Un huissier de justice a demandé, le 24 avril dernier, au parquet de Libreville, la réquisition de la force publique pour aller déloger les actuels dirigeants des sociétés laissées par feu Larsen Jakhoukh. L’affaire était pendante dans les juridictions gabonaise, marocaine et française depuis le décès, le 9 juin 2015, de Larsen Jakhoukh, propriétaire de plusieurs entreprises en France, au Maroc et au Gabon. 

Sauf incident de dernière minute, ce vendredi 26 avril,  l’huissier de justice Me Giver Moueley Pongui, a programmé une descente sur les sites des sociétés Satram EGCA et affiliés du Grand Libreville. L’auxiliaire de justice compte y faire appliquer la décision prise, le 22 avril 2024, par le Tribunal de première instance de Port-Gentil qui a déclaré « exécutoire au Gabon, l’arrêt rendu en dernier ressort par le pôle 3, chambre 1 de la cour d’appel de Paris en date du 13 décembre 2023.

En effet, la juridiction parisienne a confirmé en dernier ressort, la décision du tribunal judiciaire de Paris, qui avait déclaré

recevable les demandes formulées par la veuve Jakhoukh et enfants. Elle a surtout annulé le testament authentique du défunt Larsen Jakhoukh reçu, le 5 mai 2015 par Me Pannetier, notaire à Nice. Lequel testament qui a permis à sieur Mustapha Aziz de faire main basse sur plusieurs entreprises laissées par Larsen Jakhoukh, au détriment de la famille du défunt.

Depuis 2015, la veuve Jakhoukh et  enfants arpentent les couloirs des tribunaux du Gabon, du Maroc et de France.

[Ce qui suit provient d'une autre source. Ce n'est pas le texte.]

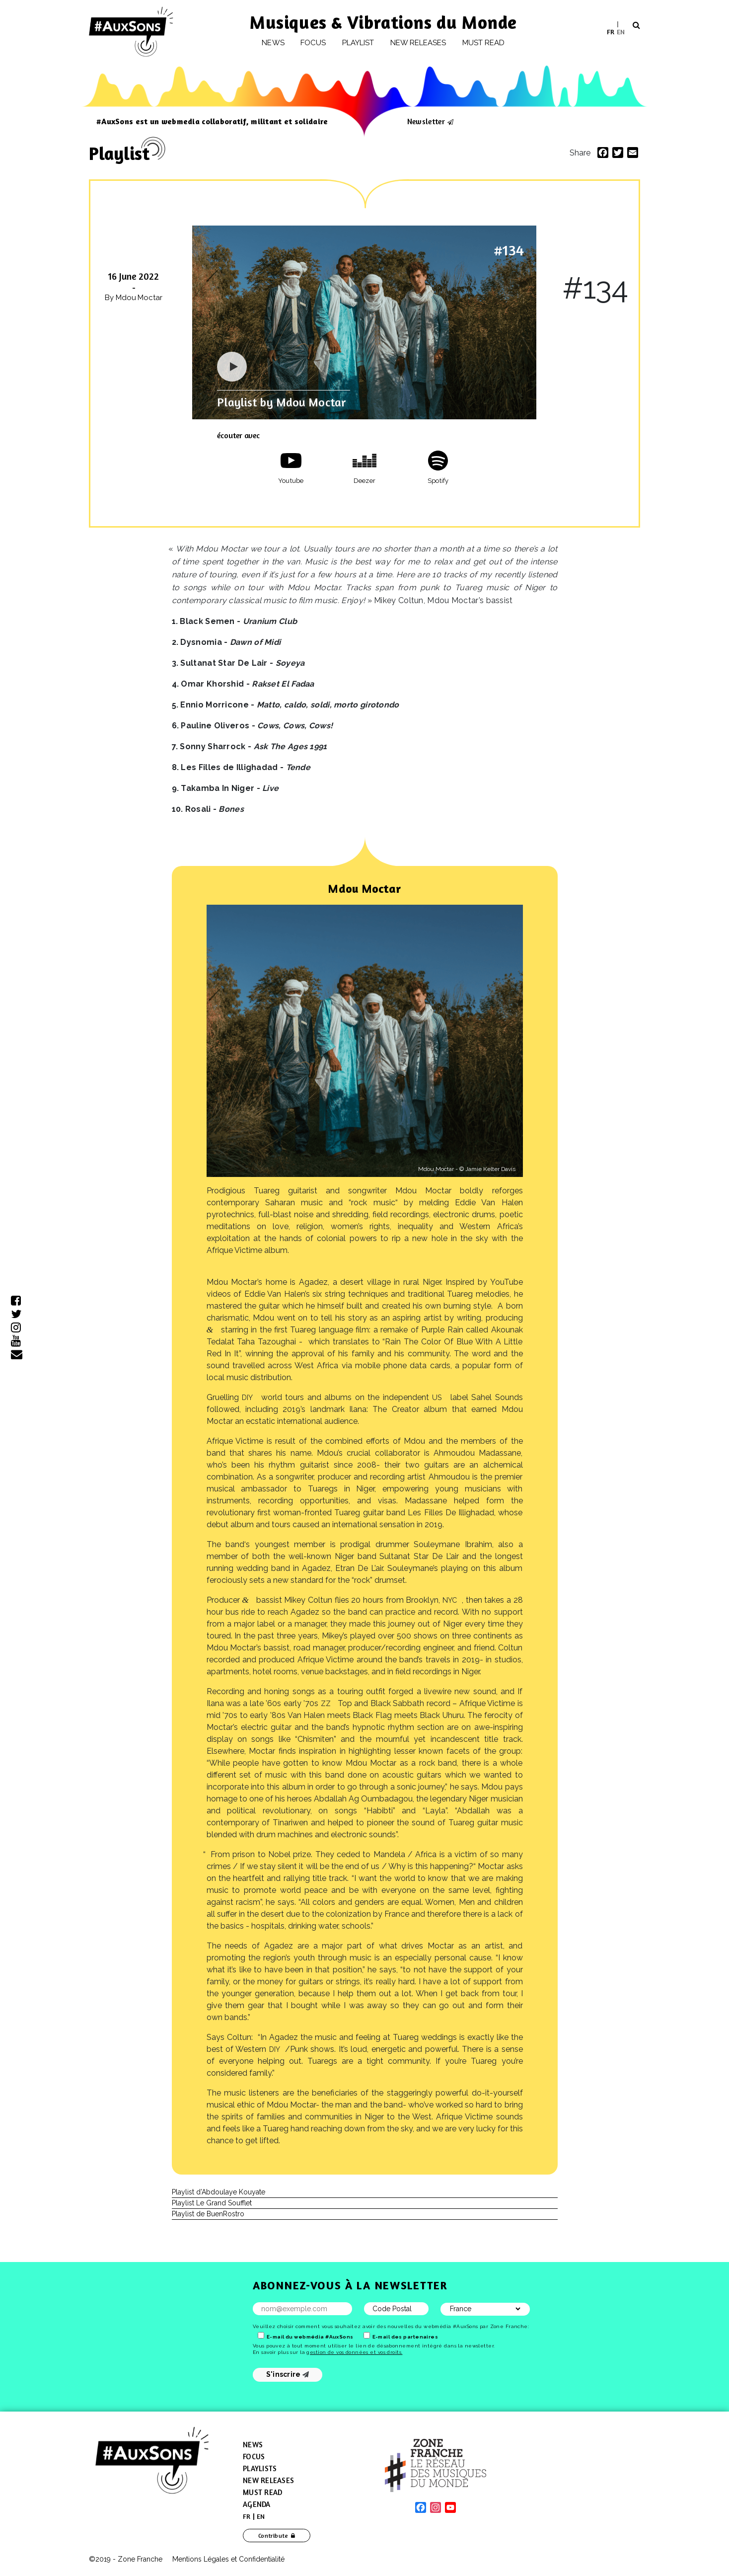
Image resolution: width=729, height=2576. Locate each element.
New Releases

En 2016, sieur Mustapha Aziz essuie des revers judiciaires dans les trois pays cités supra. En juillet 2016, pour ne citer que cet exemple, le tribunal de Port-Gentil avait émis à l’encontre du Mustapha Aziz et l’un de ses lieutenants, un mandat d’amener pour escroquerie, faux et usage de faux. Ils ont préféré prendre la poudre d’escampette.

Au Maroc, la Cour d’appel de Casablanca a condamné, le 30 mars 2023 les concernés à plusieurs peines dont la prison ferme de 5 et 6 ans. Le 21 octobre 2022, le tribunal de Casablanca leur avait déjà  décerné un mandat d’arrêt. On ignore jusqu’à ce jour, pourquoi toutes ces décisions de justice n’ont jamais été appliquées. Maintenant que la justice vient à nouveau de donner raison à la veuve et enfants, quid de l’effectivité de cette décision. Wait and see.